James Pennebaker y Sandra Beall querían poner a prueba algo más concreto que la idea popular de "desahogarte por escrito": si confrontar activamente un suceso traumático, tanto los hechos como las emociones que lo acompañaron, produce efectos medibles sobre la salud física a medio plazo, y no solo un alivio emocional pasajero.
El experimento: cuatro días, quince minutos, un suceso traumático
Cuarenta y seis estudiantes universitarios sanos fueron asignados al azar a escribir durante 15 minutos, en cuatro días consecutivos, sobre el suceso más traumático o perturbador de toda su vida, o bien sobre un tema trivial y superficial (su habitación, sus zapatos) como grupo de control.

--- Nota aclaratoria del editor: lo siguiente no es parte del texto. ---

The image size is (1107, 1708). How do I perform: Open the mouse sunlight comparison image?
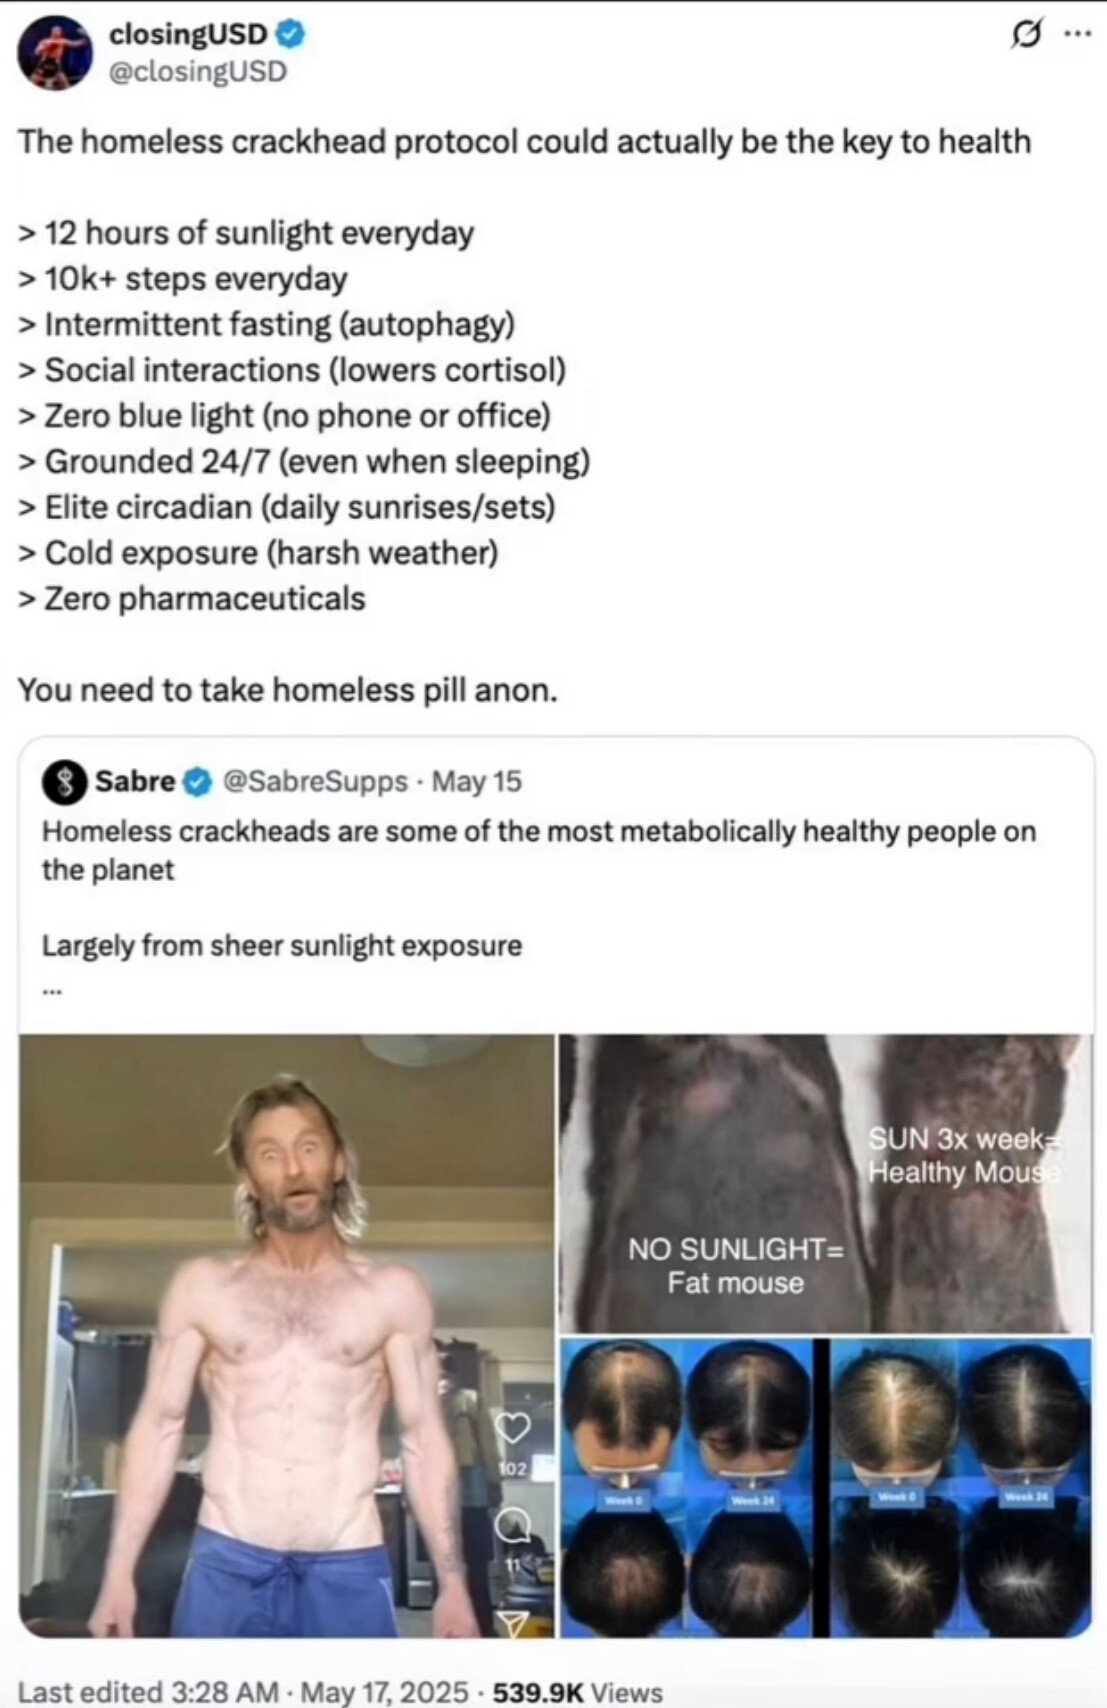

Dentro del grupo de trauma, unos escribían solo sobre los hechos, otros solo sobre las emociones, y otros sobre ambos a la vez.
Justo después de cada sesión de escritura, quienes habían escrito sobre el trauma reportaban peor estado de ánimo y mostraban una presión arterial más alta que el grupo de control: no era una experiencia agradable en el momento. Pero al revisar los registros de la enfermería universitaria durante los seis meses siguientes, el patrón se invirtió por completo: el grupo que había escrito sobre hechos y emociones a la vez acudió al centro de salud aproximadamente la mitad de veces que el grupo de control.
El mecanismo: reprimir un secreto tiene un coste fisiológico continuo
Pennebaker explica el efecto con un modelo de inhibición: contener de forma activa los pensamientos y emociones sobre un suceso perturbador exige un esfuerzo fisiológico sostenido, una especie de trabajo de bajo grado y continuo sobre el cuerpo. Ese esfuerzo de contención, más que el propio suceso traumático, es lo que desgasta al organismo con el tiempo.
Escribir obliga a procesar el suceso en palabras, a ordenarlo, a completar un proceso emocional que había quedado abierto. El malestar inmediato tras escribir no es una señal de que el ejercicio falla, es parte del mecanismo: solo funcionó cuando el texto incluía a la vez los hechos y las emociones, no cuando se limitaba a uno de los dos por separado.
«Confrontar activamente un suceso perturbador reduce a largo plazo el trabajo de inhibición que exige reprimirlo, aunque a corto plazo resulte doloroso.»
James W. Pennebaker
Este estudio fundó lo que hoy se conoce como escritura expresiva, todavía usada en terapia. La versión práctica: escribe a mano durante 15 minutos, varios días seguidos, sobre algo doloroso que no hayas terminado de procesar, sin preocuparte por la gramática ni el orden, incluyendo tanto lo que pasó como lo que sentiste. Espera sentirte peor antes de notar cualquier beneficio.